*Trecho citado:*

§ §

Análise: Fitness Boxing (Switch) é feito para quem — e somente quem — quer se exercitar

Jogo traz atividades inspiradas no boxe ao som de músicas pop, mas não se aprofunda o suficiente para ser considerado mais que uma plataforma de exercícios físicos.

em 25/01/2019

Depois de um período de vacas magras com o Wii U, a Nintendo vê um atual ressurgimento de seus consoles de mesa com o Nintendo Switch. O hardware híbrido e seus títulos continuam vendendo bem. Comparações com o Wii, plataforma de mesa de maior sucesso da empresa, são inevitáveis. A própria Big N está buscando atingir, com o Switch, o mesmo público que abraçou seu produto de duas gerações atrás: pessoas que não costumam jogar com frequência.


Dentro dessa lógica, o lançamento de Fitness Boxing para o console faz sentido. Desenvolvido pela produtora Imagineer, o primeiro game publicado pela Nintendo no Ocidente em 2019 tenta capitalizar com a linha de títulos causais que promovem a prática de exercícios físicos, como os que encheram o catálogo do Wii na época. Na verdade, o jogo é uma espécie de retomada da série Shape Boxing, iniciada no Wii em 2008.

Assim como esses softwares de 10 anos atrás, o foco do game de Switch é oferecer, a usuários mais adultos, uma série de rotinas musculares e cardiovasculares usando controles de movimento. Esse objetivo, ele cumpre bem. Porém, diferentemente de alguns jogos do gênero, não há uma diversidade de modos e atividades que estendam seu divertimento, limitando-o a um razoável instrutor digital de boxe.

§ §

*Linhas da tarefa:*
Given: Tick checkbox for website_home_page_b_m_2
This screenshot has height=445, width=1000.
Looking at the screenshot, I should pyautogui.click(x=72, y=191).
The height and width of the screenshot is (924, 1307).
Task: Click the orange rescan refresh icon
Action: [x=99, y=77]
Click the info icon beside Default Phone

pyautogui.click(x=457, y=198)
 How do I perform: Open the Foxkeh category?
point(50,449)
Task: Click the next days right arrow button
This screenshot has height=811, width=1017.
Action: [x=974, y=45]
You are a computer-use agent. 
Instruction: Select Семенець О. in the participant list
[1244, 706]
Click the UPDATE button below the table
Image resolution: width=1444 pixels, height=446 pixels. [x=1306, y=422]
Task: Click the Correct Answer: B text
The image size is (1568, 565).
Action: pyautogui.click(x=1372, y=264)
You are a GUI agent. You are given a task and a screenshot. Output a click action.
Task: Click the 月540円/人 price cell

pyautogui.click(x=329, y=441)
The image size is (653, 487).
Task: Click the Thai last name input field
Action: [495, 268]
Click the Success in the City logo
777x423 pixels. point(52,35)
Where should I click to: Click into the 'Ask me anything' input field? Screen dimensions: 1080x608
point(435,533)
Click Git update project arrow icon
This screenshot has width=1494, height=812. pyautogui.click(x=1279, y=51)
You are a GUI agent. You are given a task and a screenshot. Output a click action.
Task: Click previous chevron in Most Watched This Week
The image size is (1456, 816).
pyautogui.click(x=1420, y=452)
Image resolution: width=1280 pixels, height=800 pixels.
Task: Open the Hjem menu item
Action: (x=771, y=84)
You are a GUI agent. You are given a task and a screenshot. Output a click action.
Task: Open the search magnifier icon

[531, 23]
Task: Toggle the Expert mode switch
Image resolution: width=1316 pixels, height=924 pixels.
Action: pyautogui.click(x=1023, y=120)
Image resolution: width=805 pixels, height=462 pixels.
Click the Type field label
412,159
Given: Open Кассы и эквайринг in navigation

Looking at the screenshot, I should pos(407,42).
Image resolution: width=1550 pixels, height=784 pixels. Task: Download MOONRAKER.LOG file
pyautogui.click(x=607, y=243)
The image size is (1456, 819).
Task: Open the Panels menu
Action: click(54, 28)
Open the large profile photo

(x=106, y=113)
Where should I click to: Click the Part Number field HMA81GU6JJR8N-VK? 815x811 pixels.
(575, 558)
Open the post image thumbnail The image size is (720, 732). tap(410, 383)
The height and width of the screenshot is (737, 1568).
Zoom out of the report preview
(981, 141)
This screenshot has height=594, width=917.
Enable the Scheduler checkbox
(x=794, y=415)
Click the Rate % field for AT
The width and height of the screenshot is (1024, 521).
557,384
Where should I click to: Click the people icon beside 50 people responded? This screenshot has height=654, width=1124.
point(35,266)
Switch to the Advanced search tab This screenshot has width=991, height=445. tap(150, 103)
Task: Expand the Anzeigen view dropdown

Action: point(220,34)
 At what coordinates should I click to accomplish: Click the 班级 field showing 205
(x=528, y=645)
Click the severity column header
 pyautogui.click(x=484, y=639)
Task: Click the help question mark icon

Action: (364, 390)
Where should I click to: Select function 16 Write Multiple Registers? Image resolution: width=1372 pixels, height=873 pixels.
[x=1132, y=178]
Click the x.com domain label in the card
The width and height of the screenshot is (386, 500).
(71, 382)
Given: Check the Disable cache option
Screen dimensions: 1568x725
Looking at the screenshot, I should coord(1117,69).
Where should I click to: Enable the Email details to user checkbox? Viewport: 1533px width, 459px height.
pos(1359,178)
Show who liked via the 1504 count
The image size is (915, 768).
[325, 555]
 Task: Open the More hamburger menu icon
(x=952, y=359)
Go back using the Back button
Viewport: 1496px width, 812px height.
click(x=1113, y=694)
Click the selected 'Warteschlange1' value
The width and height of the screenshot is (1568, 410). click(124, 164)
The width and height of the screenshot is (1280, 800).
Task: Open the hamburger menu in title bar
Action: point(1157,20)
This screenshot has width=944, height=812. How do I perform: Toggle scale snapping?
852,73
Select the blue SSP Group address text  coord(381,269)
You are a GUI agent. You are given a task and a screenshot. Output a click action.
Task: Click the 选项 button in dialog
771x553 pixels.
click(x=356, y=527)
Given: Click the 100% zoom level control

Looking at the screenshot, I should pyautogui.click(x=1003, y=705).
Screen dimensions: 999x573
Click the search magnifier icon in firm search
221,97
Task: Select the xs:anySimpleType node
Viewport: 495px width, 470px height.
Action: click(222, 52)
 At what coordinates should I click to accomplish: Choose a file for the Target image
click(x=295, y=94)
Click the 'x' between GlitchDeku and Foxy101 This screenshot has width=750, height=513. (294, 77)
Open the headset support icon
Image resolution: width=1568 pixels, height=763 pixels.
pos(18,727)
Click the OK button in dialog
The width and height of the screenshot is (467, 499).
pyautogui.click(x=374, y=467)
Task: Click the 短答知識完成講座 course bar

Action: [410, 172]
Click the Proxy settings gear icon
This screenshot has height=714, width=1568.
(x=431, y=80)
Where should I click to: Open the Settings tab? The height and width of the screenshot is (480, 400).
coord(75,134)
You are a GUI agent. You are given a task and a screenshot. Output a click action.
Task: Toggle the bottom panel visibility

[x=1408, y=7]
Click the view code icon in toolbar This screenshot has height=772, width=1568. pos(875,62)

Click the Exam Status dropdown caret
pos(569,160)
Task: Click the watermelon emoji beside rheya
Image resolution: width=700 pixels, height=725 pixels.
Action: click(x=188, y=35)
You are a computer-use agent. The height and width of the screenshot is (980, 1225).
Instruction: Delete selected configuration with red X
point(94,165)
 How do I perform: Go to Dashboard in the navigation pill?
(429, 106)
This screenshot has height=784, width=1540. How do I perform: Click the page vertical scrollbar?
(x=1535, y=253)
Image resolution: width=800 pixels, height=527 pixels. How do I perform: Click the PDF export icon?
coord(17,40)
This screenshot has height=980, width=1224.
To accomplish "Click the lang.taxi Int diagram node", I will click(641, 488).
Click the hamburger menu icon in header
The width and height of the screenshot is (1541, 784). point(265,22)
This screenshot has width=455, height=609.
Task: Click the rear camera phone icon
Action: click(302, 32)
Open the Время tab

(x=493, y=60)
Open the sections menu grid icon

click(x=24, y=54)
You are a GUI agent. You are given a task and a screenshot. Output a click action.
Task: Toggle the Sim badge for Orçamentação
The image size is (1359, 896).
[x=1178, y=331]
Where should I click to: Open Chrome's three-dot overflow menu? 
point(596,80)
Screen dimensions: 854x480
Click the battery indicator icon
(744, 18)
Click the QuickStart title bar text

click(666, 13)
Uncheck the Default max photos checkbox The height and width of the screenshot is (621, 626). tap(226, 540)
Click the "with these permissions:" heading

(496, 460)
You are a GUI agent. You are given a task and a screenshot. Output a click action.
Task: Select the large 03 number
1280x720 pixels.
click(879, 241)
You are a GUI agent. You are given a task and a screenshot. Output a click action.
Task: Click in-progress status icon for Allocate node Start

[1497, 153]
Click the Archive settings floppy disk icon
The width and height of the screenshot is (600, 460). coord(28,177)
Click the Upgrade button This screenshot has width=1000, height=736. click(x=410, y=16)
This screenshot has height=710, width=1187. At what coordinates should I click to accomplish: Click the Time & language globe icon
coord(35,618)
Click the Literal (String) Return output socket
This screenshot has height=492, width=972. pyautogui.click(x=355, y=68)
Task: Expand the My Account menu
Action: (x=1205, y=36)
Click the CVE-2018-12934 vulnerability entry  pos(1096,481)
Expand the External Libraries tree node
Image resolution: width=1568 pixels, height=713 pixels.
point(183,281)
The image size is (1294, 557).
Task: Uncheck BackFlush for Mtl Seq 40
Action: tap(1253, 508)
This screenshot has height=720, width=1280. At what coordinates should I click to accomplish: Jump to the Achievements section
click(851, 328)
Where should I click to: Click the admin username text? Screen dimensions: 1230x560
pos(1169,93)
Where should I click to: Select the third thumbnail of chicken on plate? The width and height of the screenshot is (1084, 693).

§ §

*Tarefa proposta 1:*
Responda com base no trecho citado sobre Fitness Boxing:
(a) Qual produtora desenvolveu Fitness Boxing?
(b) Em que console e em que ano foi iniciada a série Shape Boxing?
(c) Com qual console a Nintendo passou por um período de vacas magras?
*Tarefa proposta 2:*
Transcreva, nas linhas da tarefa, o trecho que começa na linha que contém "Open the Время tab" e termina na linha que contém "Action: (x=1205, y=36)", incluindo as duas.

*Resultado do exercício 1:*
(a) A produtora Imagineer.
(b) No Wii, em 2008.
(c) Com o Wii U.

*Resultado do exercício 2:*
Open the Время tab

(x=493, y=60)
Open the sections menu grid icon

click(x=24, y=54)
You are a GUI agent. You are given a task and a screenshot. Output a click action.
Task: Toggle the Sim badge for Orçamentação
The image size is (1359, 896).
[x=1178, y=331]
Where should I click to: Open Chrome's three-dot overflow menu? 
point(596,80)
Screen dimensions: 854x480
Click the battery indicator icon
(744, 18)
Click the QuickStart title bar text

click(666, 13)
Uncheck the Default max photos checkbox The height and width of the screenshot is (621, 626). tap(226, 540)
Click the "with these permissions:" heading

(496, 460)
You are a GUI agent. You are given a task and a screenshot. Output a click action.
Task: Select the large 03 number
1280x720 pixels.
click(879, 241)
You are a GUI agent. You are given a task and a screenshot. Output a click action.
Task: Click in-progress status icon for Allocate node Start

[1497, 153]
Click the Archive settings floppy disk icon
The width and height of the screenshot is (600, 460). coord(28,177)
Click the Upgrade button This screenshot has width=1000, height=736. click(x=410, y=16)
This screenshot has height=710, width=1187. At what coordinates should I click to accomplish: Click the Time & language globe icon
coord(35,618)
Click the Literal (String) Return output socket
This screenshot has height=492, width=972. pyautogui.click(x=355, y=68)
Task: Expand the My Account menu
Action: (x=1205, y=36)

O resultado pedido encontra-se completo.